• Goal of the exercise: Exactly the lines from the line with "The image size is (402, 243)." through the final line of the records below, both ends included, are to be set down. Do not include pictures.

• Material to process:
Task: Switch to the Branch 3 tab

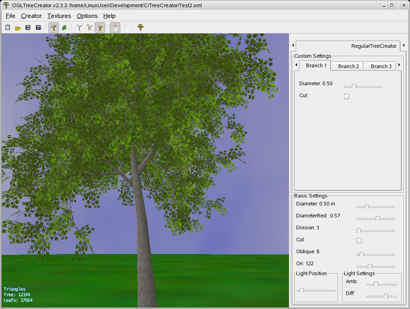Action: [x=381, y=66]
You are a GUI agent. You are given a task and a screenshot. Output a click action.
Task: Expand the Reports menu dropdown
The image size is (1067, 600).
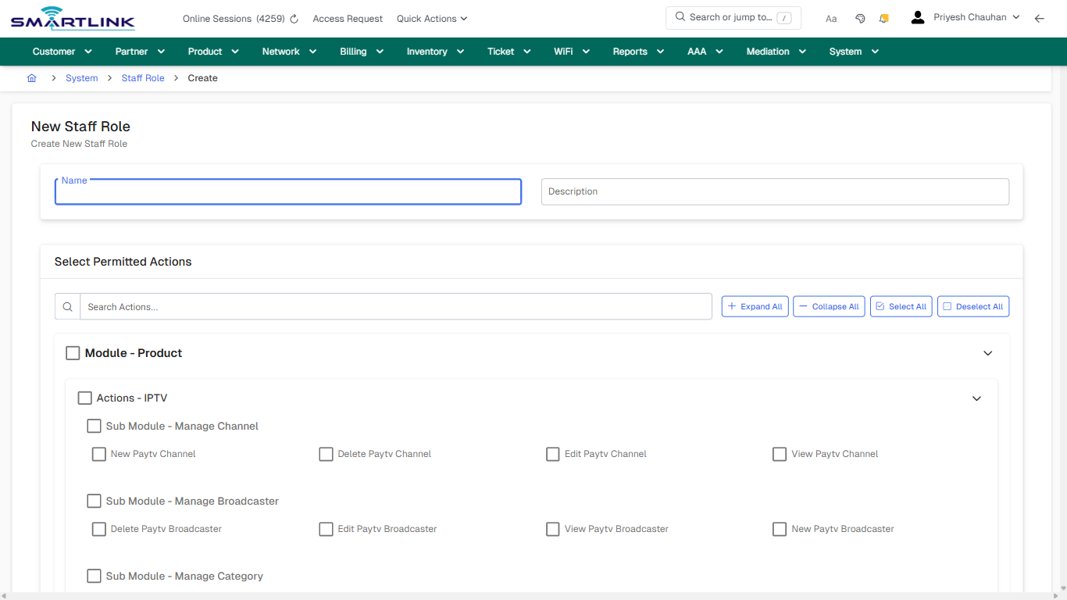pyautogui.click(x=637, y=51)
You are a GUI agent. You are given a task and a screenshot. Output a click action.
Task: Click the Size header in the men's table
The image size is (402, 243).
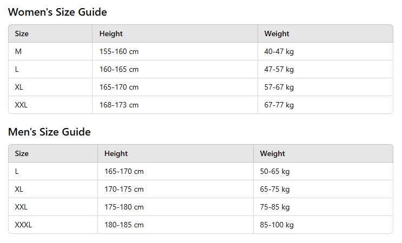coord(22,153)
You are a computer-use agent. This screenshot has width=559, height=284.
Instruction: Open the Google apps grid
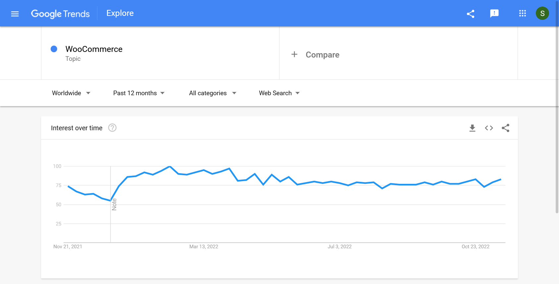point(522,14)
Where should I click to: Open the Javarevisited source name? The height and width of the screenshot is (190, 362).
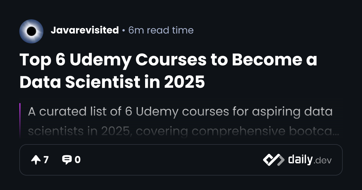point(85,30)
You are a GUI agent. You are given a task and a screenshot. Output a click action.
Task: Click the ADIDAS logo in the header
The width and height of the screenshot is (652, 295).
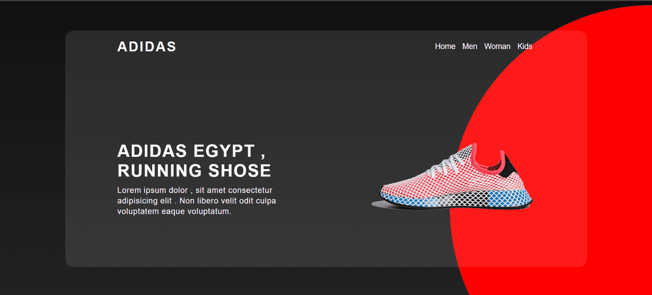(x=146, y=47)
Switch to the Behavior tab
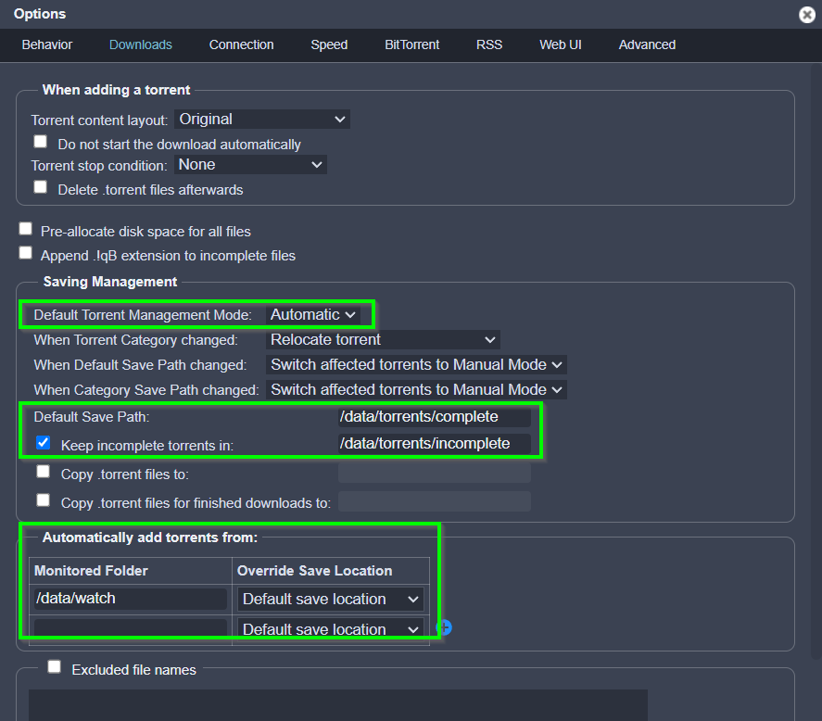Screen dimensions: 822x721 47,44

• Response area:
The image size is (402, 243).
coord(22,153)
You are a computer-use agent. This screenshot has width=559, height=284.
Instruction: Open the Google apps grid
point(522,14)
Where should I click to: Open the Javarevisited source name? The height and width of the screenshot is (190, 362).
point(85,30)
You are a GUI agent. You are given a task and a screenshot. Output a click action.
Task: Click the ADIDAS logo in the header
The width and height of the screenshot is (652, 295).
(x=146, y=47)
Switch to the Behavior tab
Screen dimensions: 822x721 47,44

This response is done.